Na base há a conversa, o diálogo (ou a falta dele). Quando nos permitimos conversar, na dialética do falar e ouvir, não só conhecemos a outra pessoa, como passamos a nos (re)conhecer. É ouvindo o som da própria voz e as coisas que dizemos que vamos nos dando conta de nossas angústias, medos, cobranças, sonhos. É ouvindo(se) que praticamos o ouvindo(si), no sentido de ouvir o si. E quando deixamos o si que há em nós encontrar o si que há no outro, nos tornamos menos chatos, menos julgadores, mais empáticos, afrouxamos os nós que nos prendem a uma imagem fixa de si e dos outros. Vivemos e conforme vivemos, mudamos (ainda bem).

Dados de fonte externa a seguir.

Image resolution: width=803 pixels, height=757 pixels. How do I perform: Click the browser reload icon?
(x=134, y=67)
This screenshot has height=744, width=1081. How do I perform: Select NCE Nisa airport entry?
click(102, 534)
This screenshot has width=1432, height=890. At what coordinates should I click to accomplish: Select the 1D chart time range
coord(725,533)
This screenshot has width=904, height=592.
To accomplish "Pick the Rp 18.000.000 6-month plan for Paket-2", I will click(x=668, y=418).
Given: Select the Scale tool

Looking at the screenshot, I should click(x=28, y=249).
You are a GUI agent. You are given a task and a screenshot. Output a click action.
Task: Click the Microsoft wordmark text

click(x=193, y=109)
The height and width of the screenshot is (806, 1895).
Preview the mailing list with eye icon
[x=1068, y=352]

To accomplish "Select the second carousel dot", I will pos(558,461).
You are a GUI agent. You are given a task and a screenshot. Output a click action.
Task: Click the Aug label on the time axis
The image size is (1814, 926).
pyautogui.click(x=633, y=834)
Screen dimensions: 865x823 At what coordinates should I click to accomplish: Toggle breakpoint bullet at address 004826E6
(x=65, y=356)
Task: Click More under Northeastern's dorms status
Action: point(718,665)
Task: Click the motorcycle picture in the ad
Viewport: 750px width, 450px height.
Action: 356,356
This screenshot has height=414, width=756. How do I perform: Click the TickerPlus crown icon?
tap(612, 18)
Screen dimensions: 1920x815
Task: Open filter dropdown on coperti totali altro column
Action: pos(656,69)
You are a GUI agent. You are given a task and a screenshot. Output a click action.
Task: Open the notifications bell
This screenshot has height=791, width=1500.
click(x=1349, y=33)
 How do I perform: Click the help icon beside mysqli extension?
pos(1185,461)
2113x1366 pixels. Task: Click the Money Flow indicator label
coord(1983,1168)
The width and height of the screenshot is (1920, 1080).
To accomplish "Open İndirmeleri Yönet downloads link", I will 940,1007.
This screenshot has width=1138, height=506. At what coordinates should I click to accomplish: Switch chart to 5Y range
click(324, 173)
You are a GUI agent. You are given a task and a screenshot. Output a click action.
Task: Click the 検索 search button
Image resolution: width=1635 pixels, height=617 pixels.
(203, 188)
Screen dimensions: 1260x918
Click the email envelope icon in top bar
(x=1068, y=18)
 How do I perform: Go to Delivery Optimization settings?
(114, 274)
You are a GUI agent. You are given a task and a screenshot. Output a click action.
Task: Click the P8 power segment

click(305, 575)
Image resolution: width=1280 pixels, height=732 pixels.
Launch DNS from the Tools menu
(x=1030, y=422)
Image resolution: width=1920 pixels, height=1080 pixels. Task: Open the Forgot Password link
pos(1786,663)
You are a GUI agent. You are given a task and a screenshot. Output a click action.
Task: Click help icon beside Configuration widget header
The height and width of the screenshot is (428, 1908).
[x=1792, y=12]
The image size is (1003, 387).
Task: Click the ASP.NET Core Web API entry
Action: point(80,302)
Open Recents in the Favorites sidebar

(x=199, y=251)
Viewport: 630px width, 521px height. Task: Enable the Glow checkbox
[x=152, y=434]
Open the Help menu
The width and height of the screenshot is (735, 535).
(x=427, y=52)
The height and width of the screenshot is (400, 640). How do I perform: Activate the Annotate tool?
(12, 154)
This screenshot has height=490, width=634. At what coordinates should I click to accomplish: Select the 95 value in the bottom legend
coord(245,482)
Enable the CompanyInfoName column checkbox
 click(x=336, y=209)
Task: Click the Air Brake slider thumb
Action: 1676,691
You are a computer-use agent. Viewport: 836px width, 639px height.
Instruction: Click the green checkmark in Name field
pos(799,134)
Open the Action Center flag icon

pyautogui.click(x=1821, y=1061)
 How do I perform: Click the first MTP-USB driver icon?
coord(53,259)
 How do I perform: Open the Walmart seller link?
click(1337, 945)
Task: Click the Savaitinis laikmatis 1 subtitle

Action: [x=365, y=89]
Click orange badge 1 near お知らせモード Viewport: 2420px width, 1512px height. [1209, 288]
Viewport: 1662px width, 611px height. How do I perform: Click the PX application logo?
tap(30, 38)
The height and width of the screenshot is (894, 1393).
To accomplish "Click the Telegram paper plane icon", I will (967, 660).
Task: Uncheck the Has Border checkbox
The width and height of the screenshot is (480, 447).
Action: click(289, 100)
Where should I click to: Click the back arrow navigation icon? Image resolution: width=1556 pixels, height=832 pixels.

No projeto, que sempre acontece dentro de bibliotecas, as pessoas são “alugadas” por 30 minutos e neste tempo contam de si. Contam de suas dores, alegrias e penso que toda vez que alguém abre espaço para que possamos nos contar uma vez mais, percorremos o mesmo caminho de nossa narrativa de vida, mas observando coisas novas. A fala é um local de encontro consigo mesmo e com o outro. A fala é um refúgio, um espaço onde sossegamos as ansiedades. Mas é no ouvido que (re)construímos nosso enredo, dando significado a nossa jornada.
O projeto da biblioteca humana pode ser acessado pelo site humanlibrary.org. E você, tem uma história para contar? Que tipo de livro você seria?